Padraic Colum was born in County Longford and as a youth met many who had lived through the Great Famine, which ravaged Ireland in the mid-19th century. His father was master of the workhouse (home for the destitute), and thus Padraic saw much of the poverty and land hunger of the people. His uncle was a poultry dealer, and the young Colum traveled with him to fairs and markets. There he met the wandering people of the roads, ballad singers, and storytellers and found inspiration for some of the poems which have become part of Ireland's literary heritage. "She Moves through the Fair" and "The Old Woman of the Roads" are among his numerous simple lyrics which have often been anthologized.
Colum became deeply interested in poetry and theater, and he brought to the great Irish Literary Revival a young man's vision together with an inheritance from the ancient voice of the people. He was one of the founders of the Irish Review, and his early poems were published by Arthur Griffith, of whom he later wrote a biography (Ourselves Alone, 1959). Among his volumes of poetry were The Road Round Ireland (1926) and Images of Departure (1969). His collected poems were published in 1953.

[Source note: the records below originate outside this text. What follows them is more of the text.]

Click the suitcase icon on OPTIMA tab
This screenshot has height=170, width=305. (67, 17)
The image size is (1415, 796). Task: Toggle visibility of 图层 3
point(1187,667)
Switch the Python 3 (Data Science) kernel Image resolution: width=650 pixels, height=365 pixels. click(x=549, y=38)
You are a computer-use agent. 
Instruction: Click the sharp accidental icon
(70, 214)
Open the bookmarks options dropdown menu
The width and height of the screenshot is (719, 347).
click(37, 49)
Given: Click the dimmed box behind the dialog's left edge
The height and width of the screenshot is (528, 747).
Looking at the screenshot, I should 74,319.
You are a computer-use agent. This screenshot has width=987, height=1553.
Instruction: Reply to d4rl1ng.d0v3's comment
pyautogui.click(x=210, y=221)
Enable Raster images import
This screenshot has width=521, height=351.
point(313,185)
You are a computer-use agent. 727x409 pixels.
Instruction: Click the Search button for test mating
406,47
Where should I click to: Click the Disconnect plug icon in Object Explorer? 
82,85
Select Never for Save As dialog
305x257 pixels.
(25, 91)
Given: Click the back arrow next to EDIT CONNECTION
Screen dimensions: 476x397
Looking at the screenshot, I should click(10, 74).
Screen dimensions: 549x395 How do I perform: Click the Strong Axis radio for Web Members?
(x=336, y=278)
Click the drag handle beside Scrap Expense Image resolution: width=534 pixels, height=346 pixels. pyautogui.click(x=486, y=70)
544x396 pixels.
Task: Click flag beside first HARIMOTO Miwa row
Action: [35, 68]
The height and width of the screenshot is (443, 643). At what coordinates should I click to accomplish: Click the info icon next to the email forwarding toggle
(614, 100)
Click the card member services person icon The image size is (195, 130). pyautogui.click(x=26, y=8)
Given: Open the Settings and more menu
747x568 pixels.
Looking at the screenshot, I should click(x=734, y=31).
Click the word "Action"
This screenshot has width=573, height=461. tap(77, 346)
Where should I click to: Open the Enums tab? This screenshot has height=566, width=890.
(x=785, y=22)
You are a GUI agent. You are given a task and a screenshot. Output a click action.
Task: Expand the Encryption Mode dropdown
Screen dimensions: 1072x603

Colum was a founder-member of the Irish National Theatre Society (forerunner of the Abbey Theatre) and a friend of William Butler Yeats, John Millington Synge, Lady Gregory, AE, and James Stephens. He later celebrated some of these friendships in a book of poems, Irish Elegies (1958). His realistic plays--The Land (1905), The Fiddler's House (1907), and Thomas Muskerry (1910)--were an important influence in the development of the modern Irish theater. Their early productions were by the Fay brothers, and it was Frank Fay who taught Colum how to recite verse, an art which he perfected over the years.
Colum was much occupied with contemporary events, especially Ireland's struggle for freedom, and numbered among his friends the Irish patriots Patrick Pearse, Thomas McDonagh, and Roger Casement. In 1912 Colum married the author Mary Maguire, and 2 years later they emigrated to the United States. He retained close ties, however, with literary and political events in Ireland, and his writings continued to derive much of their inspiration from his native country.
The Colums wrote about their long and close friendship with James Joyce and his family many years later in Our Friend James Joyce (1958). They cared for Joyce's invalid daughter at a critical period. Colum's fondness for young people is also reflected in his many books for children, best known of which is The King of Ireland's Son (1916).
Although a resident of New York, Colum remained something of the traditional wandering Irish poet, traveling widely to give lectures and readings. In 1924 he accepted an invitation from the Hawaii Legislature to make a survey of native myth and folklore; his versions of the Hawaiian tales were published in The Bright Islands (1925). He also retold Irish legends in A Treasury of Irish Folklore (1954). Colum was always interested in other cultures, from those of classical Greece and Rome to that of the South Sea Islands, which he visited at the age of 86.
After his wife's death in 1957, Colum published the long, semiautobiographical novel The Flying Swans, a saga of life in Ireland before the turn of the century. Colum's unfailing kindness in encouraging new poets and writers of talent perhaps contributed to his vitality and the continuing freshness of his ideas throughout his life. He died at Enfield, Conn., on Jan. 11, 1972.
Further Reading
- A comprehensive biographical and critical study of Colum is Zack Bowen, Padraic Colum (1970). The autobiography of his wife, Mary Colum, Life and the Dream: Memories of a Literary Life in Europe and America (1947; rev. ed. 1966), contains information about their life together. Ernest A. Boyd, The Contemporary Drama of Ireland (1917), discusses Colum's early career as an Irish folk dramatist.